Pas de liberté sans contraintes

Nicolas Pajot connaît bien les jeux de rôle massivement multijoueurs. Ancien d'Ubisoft, il a imaginé et conçu Gameloft, une des toutes premières infrastructures de jeu en réseau, à une époque où les possibilités techniques étaient encore relativement limitées.

Selon Nicolas, si un jeu est bien construit, les joueurs trouvent toujours le moyen de développer des trucs intéressants en termes de communauté. «Pour que se crée une communauté "au sein d'un jeu de rôle massivement multijoueurs", explique-t-il, il faut maintenir un certain nombre de règles assez strictes. Ça reste amusant du moment que les joueurs sentent qu'il y a un encadrement solide sur lequel ils peuvent s'appuyer. Les gens ne voient pas cela comme un frein à leur liberté. Ils essaient plutôt de maximiser leur liberté à l'intérieur des contraintes imposées.»

Nicolas donne comme exemple le jeu Le Deuxième Monde, créé en France au milieu des années 90. «En gros, relate-t-il, les développeurs ont constitué une ville où les gens pouvaient se balader et parler entre eux. Ça été catastrophique parce qu'il n'y avait pas de règles du jeu. Les gens faisaient à peu près n'importe quoi et ils n'ont jamais eu l'impression d'être immergés dans une expérience. En fait, le truc auquel ils s'amusaient le plus, c'était d'essayer de "casser" le système. C'était vraiment le chaos.»

Selon Nicolas, une communauté saine et fleurissante ne peut voir le jour que dans un monde virtuel techniquement cohérent, où les joueurs sont libres, mais à l'intérieur d'un cadre rigide. Il fait alors un parallèle avec les échecs. «"Les mouvements des pièces d'échecs sont parfaitement documentés, mais à l'intérieur de ces règles très précises, la liberté du joueur est absolue. Il en est de même avec les jeux de rôle massivement multijoueurs : un bon système est facile à apprivoiser, tout en offrant une très grande liberté.»

Tradition orale et écrite

Nicolas Pajot estime que les bons jeux de rôle massivement multijoueurs permettent aux joueurs de créer une tradition orale et écrite, la première naissant du système de clavardage, la deuxième apparaissant dans les forums de discussions disponibles sur Internet.

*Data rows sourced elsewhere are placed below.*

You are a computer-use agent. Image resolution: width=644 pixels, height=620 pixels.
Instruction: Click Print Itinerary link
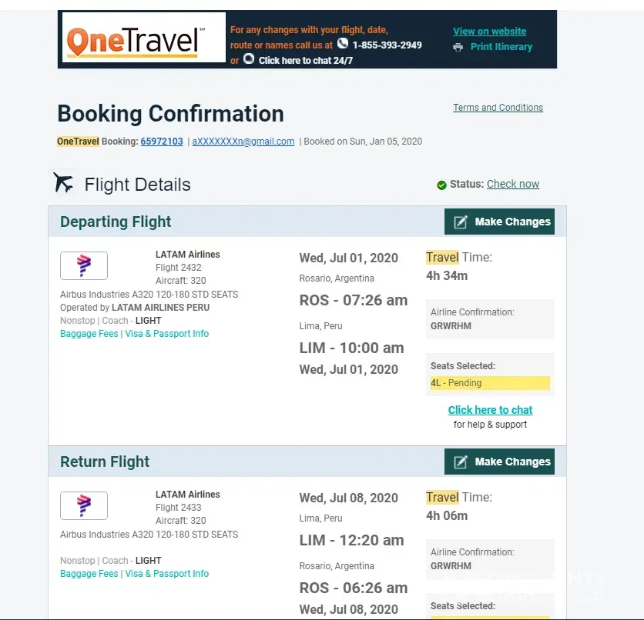click(x=501, y=47)
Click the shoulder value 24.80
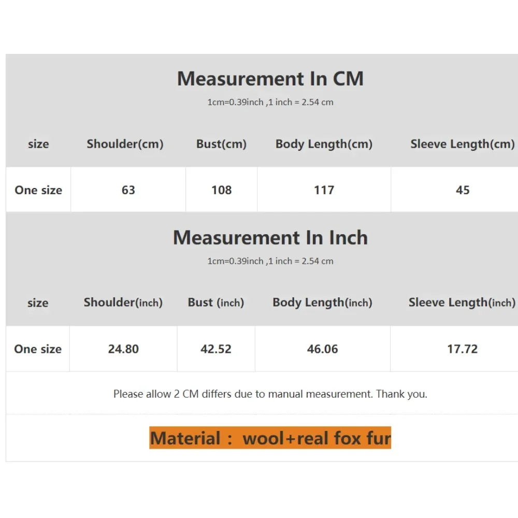 coord(123,349)
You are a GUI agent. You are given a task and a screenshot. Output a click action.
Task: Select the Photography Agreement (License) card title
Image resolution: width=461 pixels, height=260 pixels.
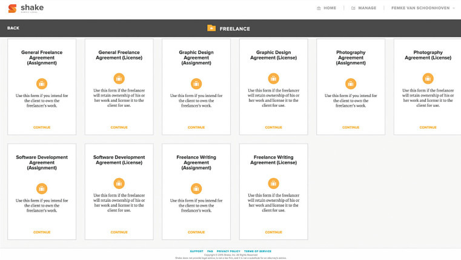428,55
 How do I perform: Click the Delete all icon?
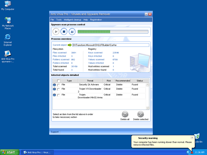coord(125,114)
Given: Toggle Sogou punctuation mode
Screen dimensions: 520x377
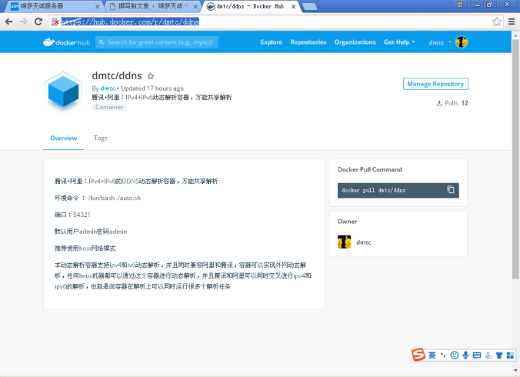Looking at the screenshot, I should pyautogui.click(x=443, y=355).
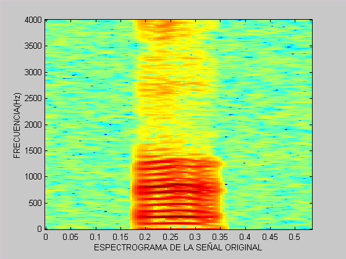This screenshot has height=259, width=346.
Task: Click the 0.15 time tick label
Action: tap(120, 237)
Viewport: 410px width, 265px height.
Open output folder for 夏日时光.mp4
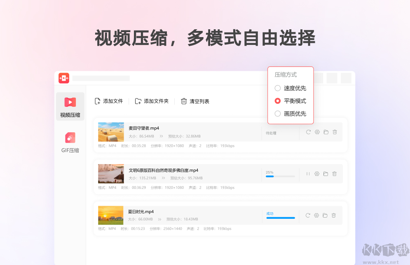[x=326, y=215]
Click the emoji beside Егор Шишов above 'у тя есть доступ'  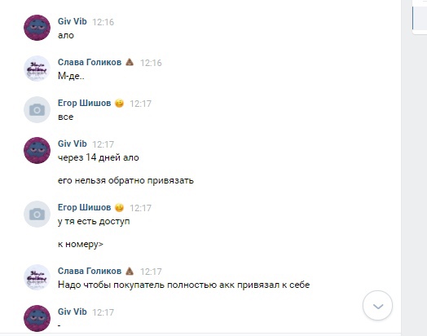[x=119, y=208]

Selon lui, «il n'y a pas de jeux de rôle multijoueurs sans organes de communication, que ceux-ci soient créés par les développeurs du jeu ou par les joueurs. Ils permettent de documenter les exploits.»

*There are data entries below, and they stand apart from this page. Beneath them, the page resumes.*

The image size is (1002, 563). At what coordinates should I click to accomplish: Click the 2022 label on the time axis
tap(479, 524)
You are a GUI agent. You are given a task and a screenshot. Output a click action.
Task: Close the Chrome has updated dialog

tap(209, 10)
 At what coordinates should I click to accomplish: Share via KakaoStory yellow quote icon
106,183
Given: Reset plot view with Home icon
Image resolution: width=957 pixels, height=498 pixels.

On constate d'ailleurs avec étonnement l'émergence de conventions précises ainsi que d'un langage propre aux communautés en ligne au sein de ces organes de communication. Ainsi sont apparus certains termes et abréviations par lesquelles les joueurs communiquent. Des expressions bien ancrées dans la culture des jeux de rôle massivement multijoueurs.

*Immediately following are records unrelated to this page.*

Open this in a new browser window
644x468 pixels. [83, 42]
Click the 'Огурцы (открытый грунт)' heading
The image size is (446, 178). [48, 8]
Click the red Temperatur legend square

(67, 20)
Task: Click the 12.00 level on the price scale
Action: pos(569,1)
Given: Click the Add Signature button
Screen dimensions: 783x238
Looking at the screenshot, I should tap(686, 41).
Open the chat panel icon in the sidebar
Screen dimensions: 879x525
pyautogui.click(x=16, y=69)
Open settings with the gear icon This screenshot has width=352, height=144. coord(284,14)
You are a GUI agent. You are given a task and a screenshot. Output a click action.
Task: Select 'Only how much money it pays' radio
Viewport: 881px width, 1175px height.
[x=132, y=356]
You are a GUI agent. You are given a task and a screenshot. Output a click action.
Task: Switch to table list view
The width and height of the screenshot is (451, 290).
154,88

Par exemple, la plupart des jeux du genre permettent aux participants d'envoyer des messages dans une fenêtre de clavardage générale que tous les joueurs peuvent consulter, en temps réel. C'est notamment par ce chat que sont échangés des trésors et que des groupes sont formés. Le joueur intéressé par une proposition lancée dans le chat général doit alors répondre par un message personnel au demandeur, que seul ce dernier pourra lire.

Dans des jeux plus anciens, comme Everquest, ce type de message personnel était appelé «tell». Un message général était alors suivi de l'abréviation PST, pour «please send tell», qui signifie, en gros, «si vous êtes intéressé, envoyez-moi un message personnel». Or, dans le jeu World of Warcraft, beaucoup plus récent, la fonction «tell» a été rebaptisée «whisper». Pourtant, même dans ce jeu où le «tell» n'existe plus, les propositions d'échanges et de collaboration sont encore généralement suivies de l'abréviation PST.

De tels exemples illustrent bien les conventions qui s'établissent et se perpétuent au sein des jeux de rôle massivement multijoueurs. Des protocoles et un folklore bien réels qui font maintenant partie intégrante des grandes sociétés virtuelles.